* _EXERCISE BRIEF_: Copy out the data below without any changes, from its first line through the line containing "I will point(572,126).". Include both of those lines.

* _Data for locating text and elements_:

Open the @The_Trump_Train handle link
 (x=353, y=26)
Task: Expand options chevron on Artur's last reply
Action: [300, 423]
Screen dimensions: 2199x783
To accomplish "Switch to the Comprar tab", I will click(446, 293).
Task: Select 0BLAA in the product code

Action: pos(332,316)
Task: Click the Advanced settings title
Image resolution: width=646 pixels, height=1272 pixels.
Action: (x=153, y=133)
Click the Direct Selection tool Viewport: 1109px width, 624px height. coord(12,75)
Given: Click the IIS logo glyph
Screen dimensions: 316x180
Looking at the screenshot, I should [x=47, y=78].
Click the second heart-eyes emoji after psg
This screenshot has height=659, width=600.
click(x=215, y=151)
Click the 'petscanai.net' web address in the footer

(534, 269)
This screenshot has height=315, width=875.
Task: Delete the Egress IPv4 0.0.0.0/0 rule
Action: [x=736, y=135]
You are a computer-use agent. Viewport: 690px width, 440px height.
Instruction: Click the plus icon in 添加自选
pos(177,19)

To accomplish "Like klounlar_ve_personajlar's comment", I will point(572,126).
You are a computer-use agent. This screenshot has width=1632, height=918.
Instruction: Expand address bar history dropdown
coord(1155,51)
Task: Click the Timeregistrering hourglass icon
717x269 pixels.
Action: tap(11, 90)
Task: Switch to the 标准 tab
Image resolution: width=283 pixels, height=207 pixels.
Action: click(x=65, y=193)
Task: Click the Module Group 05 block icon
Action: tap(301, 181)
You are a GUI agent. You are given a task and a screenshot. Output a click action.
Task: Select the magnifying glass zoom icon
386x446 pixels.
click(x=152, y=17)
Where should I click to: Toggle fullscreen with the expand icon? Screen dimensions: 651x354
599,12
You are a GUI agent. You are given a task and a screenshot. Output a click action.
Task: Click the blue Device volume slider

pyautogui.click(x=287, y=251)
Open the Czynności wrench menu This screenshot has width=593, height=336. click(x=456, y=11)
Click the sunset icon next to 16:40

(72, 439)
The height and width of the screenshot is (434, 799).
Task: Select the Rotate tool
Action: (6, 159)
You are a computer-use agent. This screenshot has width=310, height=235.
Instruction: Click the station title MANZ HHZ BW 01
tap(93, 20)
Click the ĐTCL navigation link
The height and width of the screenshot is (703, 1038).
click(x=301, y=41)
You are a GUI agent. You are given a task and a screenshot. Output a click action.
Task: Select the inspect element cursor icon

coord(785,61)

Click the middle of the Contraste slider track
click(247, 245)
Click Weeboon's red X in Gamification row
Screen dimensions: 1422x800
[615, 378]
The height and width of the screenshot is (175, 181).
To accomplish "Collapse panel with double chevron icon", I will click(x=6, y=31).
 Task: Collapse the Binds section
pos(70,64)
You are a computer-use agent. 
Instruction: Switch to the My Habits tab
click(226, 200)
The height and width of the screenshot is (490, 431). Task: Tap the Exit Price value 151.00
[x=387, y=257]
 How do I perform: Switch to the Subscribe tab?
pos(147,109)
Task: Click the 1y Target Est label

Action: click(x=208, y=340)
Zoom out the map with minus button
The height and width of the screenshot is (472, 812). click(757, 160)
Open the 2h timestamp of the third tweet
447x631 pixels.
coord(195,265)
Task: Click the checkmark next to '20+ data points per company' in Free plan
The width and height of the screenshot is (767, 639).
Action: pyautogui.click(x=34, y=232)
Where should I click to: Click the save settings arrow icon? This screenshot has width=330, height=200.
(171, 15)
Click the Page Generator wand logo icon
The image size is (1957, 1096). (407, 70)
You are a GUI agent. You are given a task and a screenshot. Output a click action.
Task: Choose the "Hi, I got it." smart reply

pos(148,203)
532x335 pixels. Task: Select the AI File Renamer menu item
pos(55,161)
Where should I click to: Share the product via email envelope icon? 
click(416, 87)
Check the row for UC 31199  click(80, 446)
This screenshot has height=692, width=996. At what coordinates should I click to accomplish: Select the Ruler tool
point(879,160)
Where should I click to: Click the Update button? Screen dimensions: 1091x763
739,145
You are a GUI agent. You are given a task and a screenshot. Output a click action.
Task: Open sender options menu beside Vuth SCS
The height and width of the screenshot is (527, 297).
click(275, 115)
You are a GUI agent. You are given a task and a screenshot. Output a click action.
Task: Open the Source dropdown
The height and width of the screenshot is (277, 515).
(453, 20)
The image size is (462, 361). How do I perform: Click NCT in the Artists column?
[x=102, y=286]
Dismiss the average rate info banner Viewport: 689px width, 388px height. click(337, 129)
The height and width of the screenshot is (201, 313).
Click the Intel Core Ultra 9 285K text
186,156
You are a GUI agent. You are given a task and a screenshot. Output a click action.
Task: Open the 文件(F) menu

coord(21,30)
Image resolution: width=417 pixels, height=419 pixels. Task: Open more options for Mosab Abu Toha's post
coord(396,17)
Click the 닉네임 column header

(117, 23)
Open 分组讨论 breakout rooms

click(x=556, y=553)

* _RIGHT ANSWER_:
Open the @The_Trump_Train handle link
 (x=353, y=26)
Task: Expand options chevron on Artur's last reply
Action: [300, 423]
Screen dimensions: 2199x783
To accomplish "Switch to the Comprar tab", I will click(446, 293).
Task: Select 0BLAA in the product code

Action: pos(332,316)
Task: Click the Advanced settings title
Image resolution: width=646 pixels, height=1272 pixels.
Action: (x=153, y=133)
Click the Direct Selection tool Viewport: 1109px width, 624px height. coord(12,75)
Given: Click the IIS logo glyph
Screen dimensions: 316x180
Looking at the screenshot, I should [x=47, y=78].
Click the second heart-eyes emoji after psg
This screenshot has height=659, width=600.
click(x=215, y=151)
Click the 'petscanai.net' web address in the footer

(534, 269)
This screenshot has height=315, width=875.
Task: Delete the Egress IPv4 0.0.0.0/0 rule
Action: [x=736, y=135]
You are a computer-use agent. Viewport: 690px width, 440px height.
Instruction: Click the plus icon in 添加自选
pos(177,19)

To accomplish "Like klounlar_ve_personajlar's comment", I will point(572,126).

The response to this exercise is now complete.